* BEGIN *

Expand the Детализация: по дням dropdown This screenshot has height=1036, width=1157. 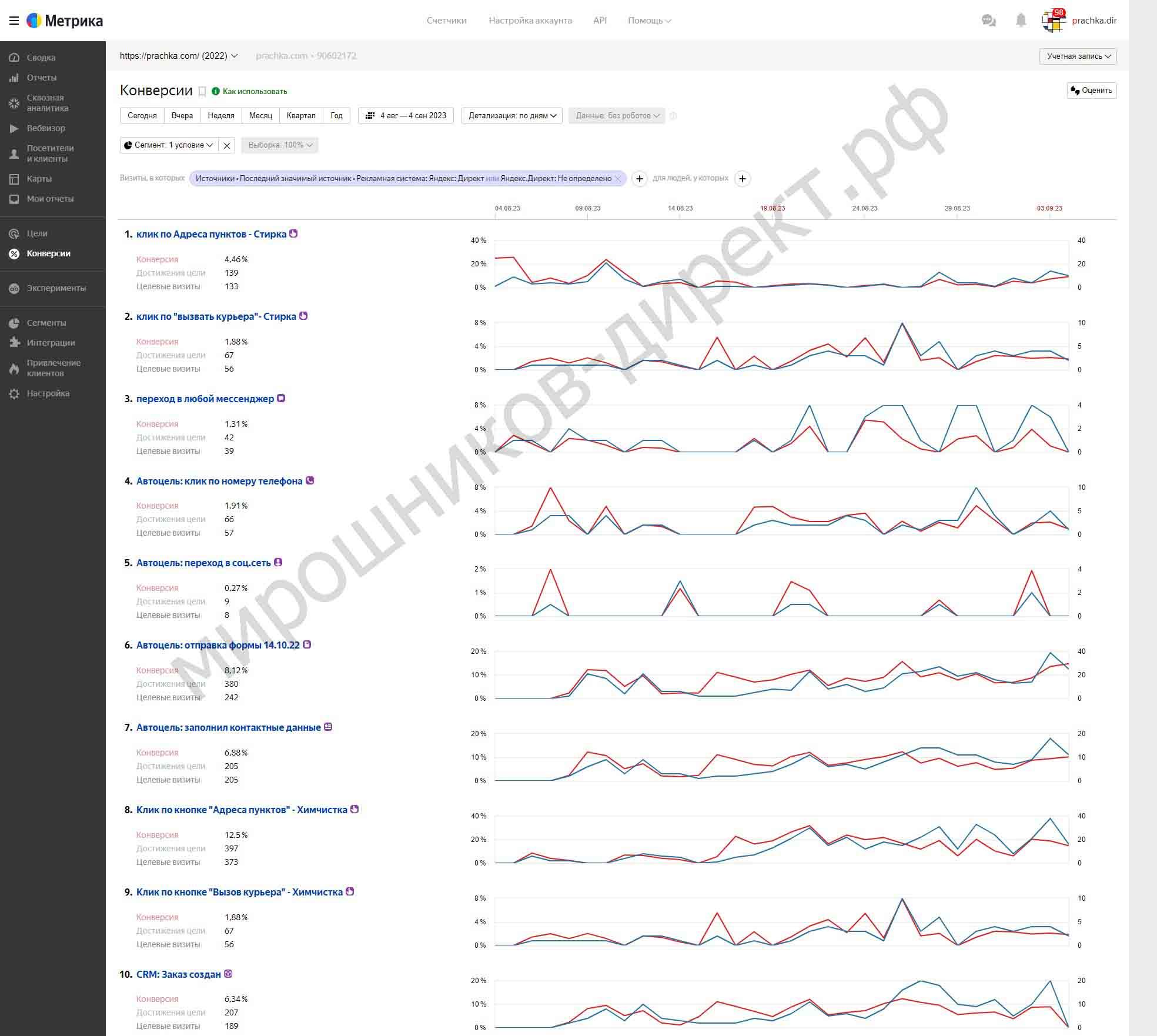(x=512, y=116)
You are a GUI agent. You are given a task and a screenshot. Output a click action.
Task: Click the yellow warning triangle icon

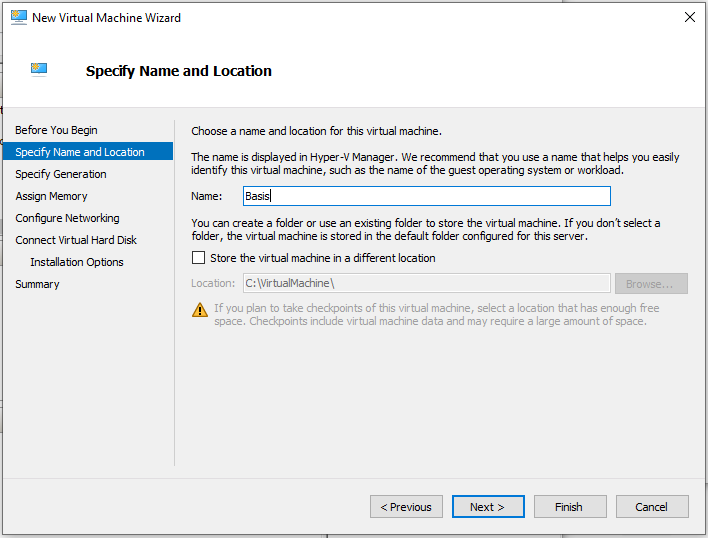[200, 310]
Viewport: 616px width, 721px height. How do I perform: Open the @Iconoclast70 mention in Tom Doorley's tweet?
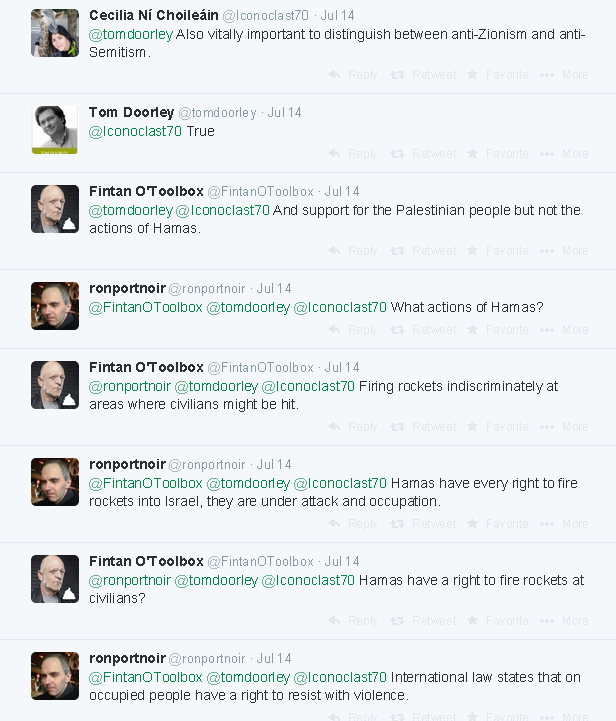tap(136, 131)
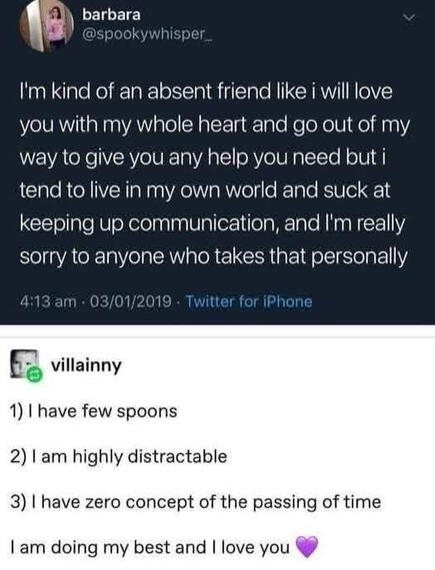This screenshot has width=435, height=570.
Task: Select the 4:13 am timestamp
Action: [48, 302]

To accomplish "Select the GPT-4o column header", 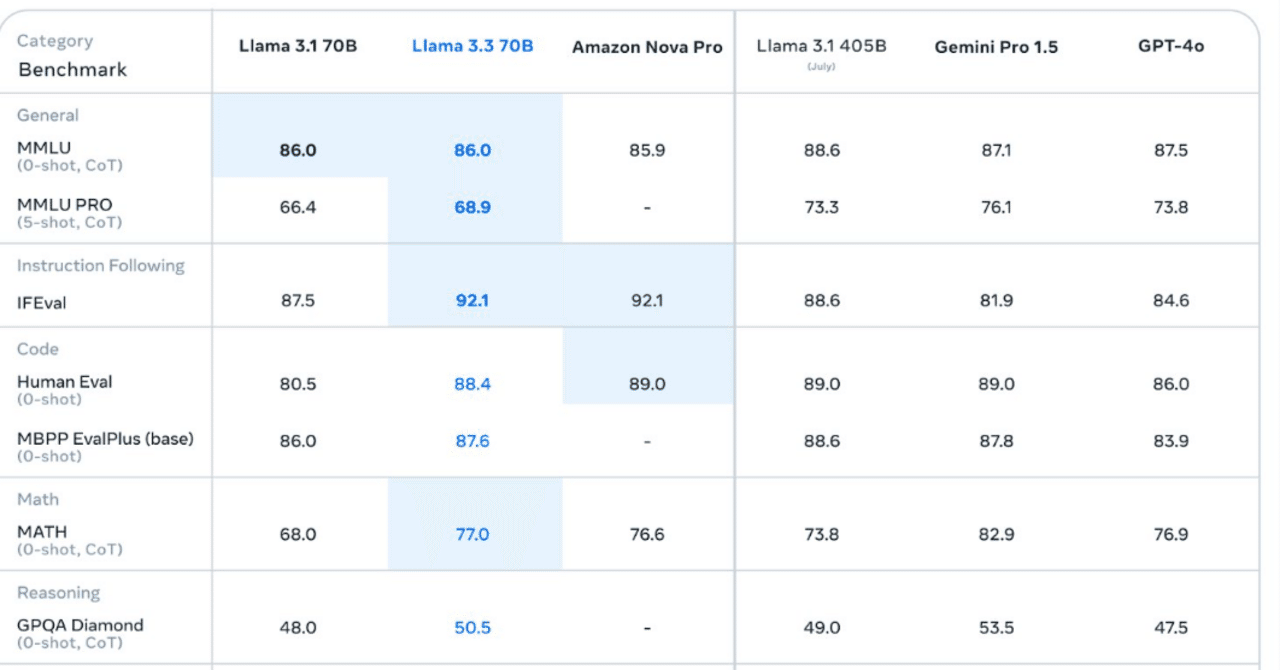I will point(1171,47).
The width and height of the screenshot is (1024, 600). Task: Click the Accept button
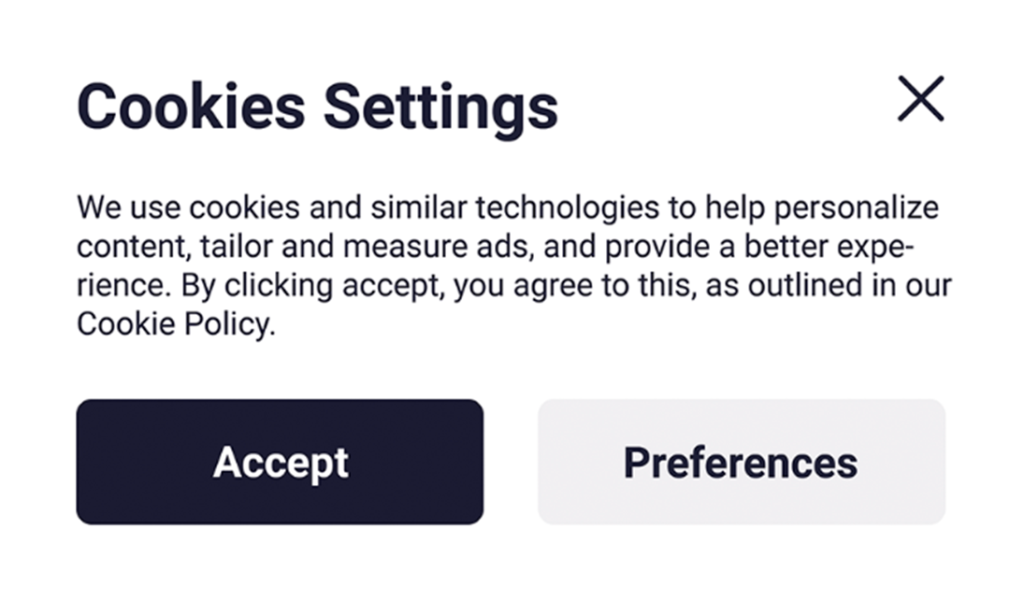pyautogui.click(x=280, y=462)
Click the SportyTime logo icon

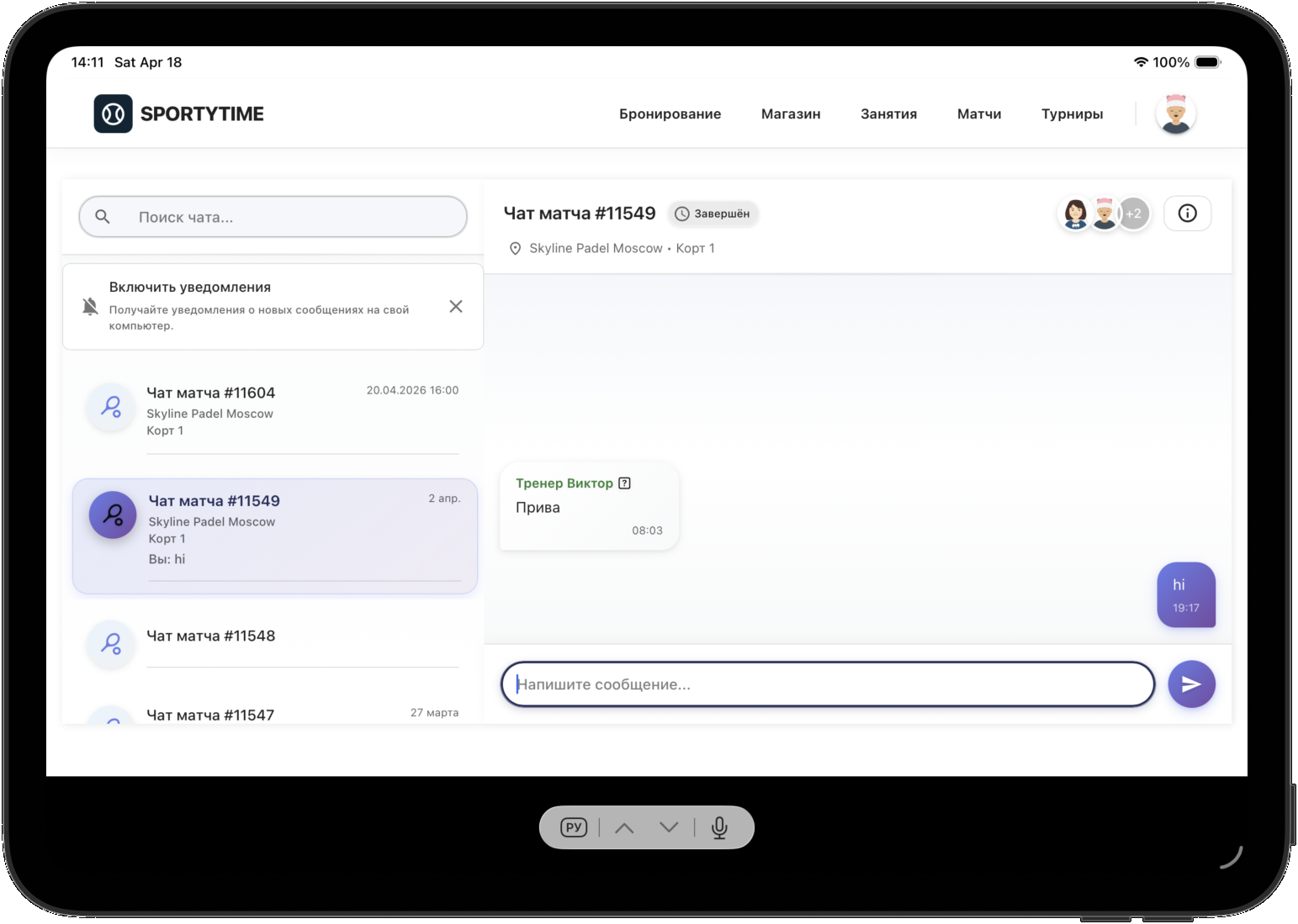coord(113,114)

* END *

Recast the records as a two-column CSV with the columns instruction and location, one row per record, starting with the line that contains "The width and" and going on through the end of the records. Put each field in quotes, turn line breaks into spaces, and leave the pictures out.

TASK OUTPUT
instruction,location
"The width and height of the screenshot is (1024, 600). Task: Click the Accept button","pyautogui.click(x=280, y=462)"
"Click the SportyTime logo icon","coord(113,114)"